Empieza el mes envuelto en
silencio, algo gris, aunque menos de lo que presagiaban hace unos días. Bien es
cierto que han ido alterando poquito a poco los pronósticos dulcificando las
expectativas. Hasta la temperatura se ha templado, como invitando a salir de las
casas, a no quedarnos dentro, a no dedicarnos a la introspección excesiva y
perniciosa.
Es buena —y poco
practicada— la meditación. Hablo ahora de algo desprovisto de ecos religiosos o
espirituales. Hablo de ese don que provoca la ebriedad del alma como dejó dicho Claudio Rodríguez, esa actitud tan necesario que consiste en
dejar que el mundo, a través de nuestra mirada, nuestro silencio,
nuestro respirar, se adentre en nosotros a su ritmo, despacio, con la cadencia
que le es propia y que nada tiene que ver con nuestros ritmos, mejor dicho con
nuestras prisas.

------------------------------------

Ejercicio escrito 1: Extrae del texto sobre el silencio y la meditación el fragmento que va desde "Empieza el mes" hasta "perniciosa.", ambos incluidos, sin cambiar nada.
Ejercicio escrito 2: Resume en una o dos frases el párrafo del texto sobre el silencio y la meditación que comienza con "Empieza el mes envuelto en", manteniendo sus datos principales.
Ejercicio escrito 3: Sigue escribiendo el texto sobre el silencio y la meditación a partir de su última frase.

Parte de un archivo de datos
------------------------------------

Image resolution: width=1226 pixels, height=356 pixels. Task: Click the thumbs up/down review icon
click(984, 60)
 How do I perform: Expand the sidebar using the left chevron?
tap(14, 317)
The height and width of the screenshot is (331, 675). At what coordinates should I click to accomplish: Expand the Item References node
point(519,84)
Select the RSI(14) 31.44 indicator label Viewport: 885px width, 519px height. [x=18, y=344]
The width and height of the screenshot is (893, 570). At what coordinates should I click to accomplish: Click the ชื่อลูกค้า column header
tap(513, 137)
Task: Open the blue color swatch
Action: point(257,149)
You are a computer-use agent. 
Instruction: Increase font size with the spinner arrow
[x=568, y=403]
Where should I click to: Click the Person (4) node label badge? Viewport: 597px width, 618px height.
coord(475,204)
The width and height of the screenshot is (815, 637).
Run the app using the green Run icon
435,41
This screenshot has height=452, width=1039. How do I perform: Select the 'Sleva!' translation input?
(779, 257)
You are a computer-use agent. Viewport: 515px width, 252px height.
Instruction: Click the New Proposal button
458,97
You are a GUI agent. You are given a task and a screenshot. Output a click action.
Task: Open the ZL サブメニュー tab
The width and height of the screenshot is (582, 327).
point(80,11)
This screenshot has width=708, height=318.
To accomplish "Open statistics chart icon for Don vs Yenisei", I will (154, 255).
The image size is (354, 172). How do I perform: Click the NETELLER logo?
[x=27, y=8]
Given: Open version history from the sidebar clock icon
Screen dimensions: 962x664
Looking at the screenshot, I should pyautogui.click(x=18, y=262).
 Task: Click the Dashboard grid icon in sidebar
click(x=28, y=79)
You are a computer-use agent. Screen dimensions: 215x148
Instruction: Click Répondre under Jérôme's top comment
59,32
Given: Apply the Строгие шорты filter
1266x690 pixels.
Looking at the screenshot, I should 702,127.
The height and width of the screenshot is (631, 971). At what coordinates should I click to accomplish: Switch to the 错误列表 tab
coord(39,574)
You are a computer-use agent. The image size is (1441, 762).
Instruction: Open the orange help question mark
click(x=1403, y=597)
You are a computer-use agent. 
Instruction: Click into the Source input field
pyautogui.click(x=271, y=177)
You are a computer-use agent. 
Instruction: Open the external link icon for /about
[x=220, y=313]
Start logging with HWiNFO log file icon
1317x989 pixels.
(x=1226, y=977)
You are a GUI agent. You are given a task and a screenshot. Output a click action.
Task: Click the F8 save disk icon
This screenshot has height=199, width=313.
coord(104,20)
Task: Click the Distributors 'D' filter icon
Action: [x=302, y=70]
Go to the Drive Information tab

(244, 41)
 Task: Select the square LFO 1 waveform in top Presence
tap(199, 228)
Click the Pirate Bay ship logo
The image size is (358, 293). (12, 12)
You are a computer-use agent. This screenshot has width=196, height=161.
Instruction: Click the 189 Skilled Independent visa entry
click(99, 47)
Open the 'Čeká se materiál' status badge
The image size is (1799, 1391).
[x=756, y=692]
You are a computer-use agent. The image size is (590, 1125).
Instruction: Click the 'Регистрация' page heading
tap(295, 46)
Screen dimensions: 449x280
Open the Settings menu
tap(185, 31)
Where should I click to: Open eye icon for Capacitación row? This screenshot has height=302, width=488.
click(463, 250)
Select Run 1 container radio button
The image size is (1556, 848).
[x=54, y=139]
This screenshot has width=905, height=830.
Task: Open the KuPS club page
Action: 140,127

------------------------------------

Respuesta correcta 1:
Empieza el mes envuelto en
silencio, algo gris, aunque menos de lo que presagiaban hace unos días. Bien es
cierto que han ido alterando poquito a poco los pronósticos dulcificando las
expectativas. Hasta la temperatura se ha templado, como invitando a salir de las
casas, a no quedarnos dentro, a no dedicarnos a la introspección excesiva y
perniciosa.

Respuesta correcta 2: El mes comienza silencioso y algo gris, aunque menos de lo que se anunciaba, porque los pronósticos se han ido suavizando poco a poco. También la temperatura se ha templado y parece invitar a salir de casa en lugar de encerrarse en una introspección excesiva y perniciosa.

Respuesta correcta 3:
Pero a veces erramos,
y creemos que meditar es lanzarse tobogán abajo camino de la desesperación y la
melancolía. Digo melancolía en el sentido más estricto de la palabra griega,
esa bilis negra que tiende a destrozar el ánimo del individuo; no hablo de una
tristeza serena, otoñal, que nos torna especialmente sensibles. Quizá porque
nadie nunca nos ha enseñado a meditar, a contemplar el mundo, incluyéndonos
nosotros como parte de él, es por lo que odiamos tanto la soledad; quedarnos a
solas con nosotros mismos, sin otro sonido que el del latido de nuestro corazón,
se ha convertido en algo poco menos que quimérico en esta época en que vivimos.
Cada día son menos las personas que pasean sin algún cachivache que distraiga
su atención: la radio a través del móvil, un mp3 o un ipod cargado con música,
incluso aún veo a personas con esos viejos, pequeños y añorados transistores de
bolsillo.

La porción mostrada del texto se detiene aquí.